I turned towards him after going sideways through the doorway (because of the wings). 'If you're a first-grader,' I said.

He laughed. 'Paula's right,' he said. 'It is a great costume.'

I shrugged. The wings bounce when I do that. 'I like it,' I admitted. 'At least it's comfortable.'

He asked about the wings and I told him how they stayed on, though of course I would not open the little jacket to show him. I always get a V-neck leotard, not a 'princess' cut like Jessy gets. The jacket covers it up mostly, though it's the chest coverage I care about. I helped myself to a glass of 'adult punch' and stood there talking with Paula's date till Paula came back. Then her date asked after the lavatory and I gave him directions. Paula turned to me at once. 'I think he likes you,' she said.

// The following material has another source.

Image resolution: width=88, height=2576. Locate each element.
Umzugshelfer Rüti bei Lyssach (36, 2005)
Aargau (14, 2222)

I smiled at that. 'I think he's your date, love.'

She shrugged. 'We're just friends. He said he wanted to see the place, so.... You don't mind?'

'Mind that he wants to see the place? Of course not.'

'Do you mind that he likes you?'

I shrugged at her. 'Is he in eleventh?' She nodded. 'Well....' I thought and then said, 'He's welcome to like whomever he likes.'

She laughed. 'Really I'm sure it's the costume anyway. My God-- I wish I'd worn that!'

'So maybe next year you will. I'll be away for this by then.'

'Oh, yeah, right. Wow....'

When her date returned I left them, and not ten minutes after that I saw him chatting up Jessy. She seemed much more interested in him than I was. I wonder if there could be anything in that.

Little JJ had wanted to wear something with tights too-- from having seen all of us working on costumes all month-- and Mother made up a Robin Hood costume for him, a very pretty green cotton tunic and cute folded cap worn with a leather belt and, of course, green tights. Daddy spray-painted the child's ballet shoes green to match. So JJ galloped round the whole house like that, weaving a short plastic sword (it's supposed to be a Roman once, but Daddy painted the hilt to look like wood) and announcing he would 'rob the rich and pay the poor'. Several people indulged him and he soon had a little canvas sack full of candybars and spare change. I think he made about six dollars on the night. I broke a nail trying to get paper donkey-tails out of the donkey poster and dropped a full beer mug (of punch!) on my foot, saving the mug and bruising my toe. Nevertheless I will go out with the little ones tomorrow. 'Tis the season, and all that.